JP3125818B2 - Railcar - Google Patents

Description

DETAILED DESCRIPTION OF THE INVENTION

[0001]

BACKGROUND OF THE INVENTION 1. Field of the Invention The present invention relates to control of railway vehicles,
In particular, it relates to the adjustment of the train internal pressure.

[0002]

2. Description of the Related Art There are various environmental conditions for train passengers. Above all, fluctuations in the air pressure in the car have a direct physiological effect on the ears. The degree of discomfort varies greatly between individuals, and some people may have ears or feelings for several days.

[0003] The main causes of the in-vehicle air pressure fluctuations are the ascending and descending of a gradient section and the passage through a tunnel.

[0004] As described in "Hitachi Review Vol. 57 No. 3", pp. 51 to 56, published in March 1975, the vehicle body has an airtight structure, and the structure from the entrance to the tunnel to the passage is described. In the meantime, close the shut-off valve for intake and exhaust to the outside of the car ventilator, or close the shut-off valve after pushing air into the car with a pump so that the air pressure inside the car is increased before entering the tunnel, and close it after passing through the tunnel. It was to open slowly and exhaust.

[0005]

In the conventional method, it is possible to cope with a temporary change in the outside air pressure caused by passing under a tunnel or a bridge.

However, in a high-speed train exceeding 300 km / h (for example, a magnetic levitation vehicle), the altitude change is 3 to 5 m or more per second, which is an elevator class speed. And discomfort to the ears.

Therefore, it is problematic to use the conventional method for a long-term change in air pressure, that is, a change in altitude while traveling a long distance.

[0008] An object of the present invention is to control the air pressure in a train well in view of the above prior art.

[0009]

Therefore, according to the present invention, an in-vehicle air pressure change target pattern proportional to the traveling distance in a predetermined section is generated, and the in-vehicle ventilation device is controlled so that the in-vehicle air pressure follows this pattern. .

[0010]

FIG. 1 shows the relationship between the target pattern of the in-vehicle air pressure, the outside air pressure, and the train altitude change according to the present invention.

After the door is closed at station A, the train leaves for station C. There is no door treatment at Station B on the way without stopping. Assuming that there is a height difference as shown in the figure in the middle of this route, the outside air pressure changes as shown by a broken line in the figure. On the other hand, the in-vehicle air pressure is controlled along a target pattern as indicated by a solid line in the figure.

With this control, even if the altitude changes a plurality of times from a station treating a door to a station treating the next door,
The air pressure inside the vehicle changes linearly, and when the vehicle arrives at the next station, the difference from the external air pressure at that station becomes smaller.

[0013]

FIG. 2 shows the configuration of the vehicle air pressure control device used in the present invention.

In FIG. 2, 1 is a vehicle body, 2 is an exhaust device, 3
Is an air supply device, 4 is a control device, 5 is a point detection device, 51 is a ground member installed at station A, 6 is an in-car air pressure measurement device, 21
Is a small-capacity high-pressure exhaust pump, 22 is a large-capacity low-pressure exhaust pump, 23 and 33 are shut-off valves, 24 and 34 are actuators, 31 is a small-capacity high-pressure supply pump, and 32 is a large-capacity low-pressure supply pump.

There are various types of train point detecting devices, such as a method for detecting a ground-mounted child installed at a fixed point and a method using a signal from an artificial satellite, which are used for judging a curve entry position of a pendulum train.

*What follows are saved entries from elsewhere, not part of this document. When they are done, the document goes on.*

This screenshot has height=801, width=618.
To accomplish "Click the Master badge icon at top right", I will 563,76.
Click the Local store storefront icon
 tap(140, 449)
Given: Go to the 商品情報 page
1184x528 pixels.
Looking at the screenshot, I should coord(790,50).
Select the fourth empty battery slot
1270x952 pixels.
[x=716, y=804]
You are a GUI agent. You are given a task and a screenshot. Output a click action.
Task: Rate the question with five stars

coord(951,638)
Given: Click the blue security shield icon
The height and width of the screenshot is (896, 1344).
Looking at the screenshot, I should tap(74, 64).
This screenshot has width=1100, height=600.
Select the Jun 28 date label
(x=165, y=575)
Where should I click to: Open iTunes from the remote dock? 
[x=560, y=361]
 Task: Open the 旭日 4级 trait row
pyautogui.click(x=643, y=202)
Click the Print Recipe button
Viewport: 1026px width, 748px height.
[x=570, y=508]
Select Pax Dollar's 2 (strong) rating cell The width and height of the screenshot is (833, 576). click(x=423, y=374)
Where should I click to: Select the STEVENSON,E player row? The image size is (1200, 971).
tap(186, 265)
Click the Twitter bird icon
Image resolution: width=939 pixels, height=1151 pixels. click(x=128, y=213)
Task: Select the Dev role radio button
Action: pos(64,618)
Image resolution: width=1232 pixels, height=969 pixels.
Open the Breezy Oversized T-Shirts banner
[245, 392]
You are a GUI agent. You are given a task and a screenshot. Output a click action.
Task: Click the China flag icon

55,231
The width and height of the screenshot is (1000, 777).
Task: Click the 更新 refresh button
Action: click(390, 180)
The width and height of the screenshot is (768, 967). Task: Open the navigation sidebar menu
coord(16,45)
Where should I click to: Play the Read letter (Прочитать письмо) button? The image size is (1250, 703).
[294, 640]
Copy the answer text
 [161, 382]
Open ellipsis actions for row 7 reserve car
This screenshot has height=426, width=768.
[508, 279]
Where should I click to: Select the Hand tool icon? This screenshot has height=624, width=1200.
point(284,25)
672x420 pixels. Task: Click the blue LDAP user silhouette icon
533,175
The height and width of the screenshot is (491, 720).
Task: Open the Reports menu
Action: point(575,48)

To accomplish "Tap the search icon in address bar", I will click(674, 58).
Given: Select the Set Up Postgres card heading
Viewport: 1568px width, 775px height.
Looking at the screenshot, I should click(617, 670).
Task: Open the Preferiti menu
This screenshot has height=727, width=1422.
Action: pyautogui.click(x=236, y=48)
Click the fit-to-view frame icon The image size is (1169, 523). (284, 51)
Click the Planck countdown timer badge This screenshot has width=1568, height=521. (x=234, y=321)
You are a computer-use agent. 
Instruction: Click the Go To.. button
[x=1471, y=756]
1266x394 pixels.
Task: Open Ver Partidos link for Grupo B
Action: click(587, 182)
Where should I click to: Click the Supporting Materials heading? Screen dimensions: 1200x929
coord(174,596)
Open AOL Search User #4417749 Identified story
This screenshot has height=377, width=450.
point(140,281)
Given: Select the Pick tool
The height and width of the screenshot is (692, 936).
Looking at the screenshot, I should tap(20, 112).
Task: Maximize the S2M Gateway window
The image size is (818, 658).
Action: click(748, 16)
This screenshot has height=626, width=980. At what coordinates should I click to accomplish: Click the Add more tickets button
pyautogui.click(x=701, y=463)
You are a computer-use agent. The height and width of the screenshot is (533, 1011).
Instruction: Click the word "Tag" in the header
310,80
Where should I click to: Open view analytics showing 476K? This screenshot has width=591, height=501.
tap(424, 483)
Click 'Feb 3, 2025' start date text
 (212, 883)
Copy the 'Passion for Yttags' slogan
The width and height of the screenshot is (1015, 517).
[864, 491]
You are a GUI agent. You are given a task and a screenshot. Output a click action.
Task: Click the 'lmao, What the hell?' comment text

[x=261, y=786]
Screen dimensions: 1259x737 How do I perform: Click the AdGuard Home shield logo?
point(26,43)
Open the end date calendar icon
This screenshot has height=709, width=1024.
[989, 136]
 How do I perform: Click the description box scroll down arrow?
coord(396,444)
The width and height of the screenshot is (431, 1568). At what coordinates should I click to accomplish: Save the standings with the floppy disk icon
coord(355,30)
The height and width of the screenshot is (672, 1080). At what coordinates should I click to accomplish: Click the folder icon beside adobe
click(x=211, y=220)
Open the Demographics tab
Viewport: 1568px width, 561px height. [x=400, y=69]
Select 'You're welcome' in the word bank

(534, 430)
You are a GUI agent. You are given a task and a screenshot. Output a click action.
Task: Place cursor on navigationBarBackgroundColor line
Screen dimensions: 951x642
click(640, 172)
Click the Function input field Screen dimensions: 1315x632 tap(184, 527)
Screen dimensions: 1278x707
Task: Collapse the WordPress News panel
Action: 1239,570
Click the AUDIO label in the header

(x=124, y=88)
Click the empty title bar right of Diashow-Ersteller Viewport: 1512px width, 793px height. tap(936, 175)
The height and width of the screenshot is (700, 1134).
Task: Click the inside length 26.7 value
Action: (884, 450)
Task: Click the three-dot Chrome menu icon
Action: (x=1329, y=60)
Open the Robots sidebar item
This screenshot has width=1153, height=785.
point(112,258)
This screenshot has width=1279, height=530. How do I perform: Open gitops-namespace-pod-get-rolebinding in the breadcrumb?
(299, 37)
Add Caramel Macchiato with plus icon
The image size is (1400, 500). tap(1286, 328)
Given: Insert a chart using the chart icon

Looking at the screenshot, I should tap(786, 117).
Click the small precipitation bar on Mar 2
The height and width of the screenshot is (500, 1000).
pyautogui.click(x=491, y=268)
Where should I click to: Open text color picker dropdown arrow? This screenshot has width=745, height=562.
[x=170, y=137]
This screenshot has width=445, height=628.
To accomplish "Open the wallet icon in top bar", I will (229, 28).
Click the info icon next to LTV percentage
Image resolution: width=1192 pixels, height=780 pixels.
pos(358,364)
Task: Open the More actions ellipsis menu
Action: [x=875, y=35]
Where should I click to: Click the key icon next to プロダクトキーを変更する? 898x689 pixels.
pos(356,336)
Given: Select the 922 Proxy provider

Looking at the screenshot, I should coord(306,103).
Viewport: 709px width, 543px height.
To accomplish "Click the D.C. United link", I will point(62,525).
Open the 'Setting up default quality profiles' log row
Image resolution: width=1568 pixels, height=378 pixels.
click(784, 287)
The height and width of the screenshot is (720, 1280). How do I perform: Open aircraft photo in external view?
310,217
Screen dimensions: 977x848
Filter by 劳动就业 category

In this embodiment, each specific point is indicated by the ground inspection device 5 on the vehicle by a ground child.

The travel distance of the train is determined using a gyroscope, an accelerometer, and an arithmetic unit in the point detection device 5. In addition to the method of calculating the traveling distance, there is a method of counting the number of rotations of a wheel. However, there is a disadvantage that an error due to wheel slip occurs easily during traveling on an uphill section or during braking operation.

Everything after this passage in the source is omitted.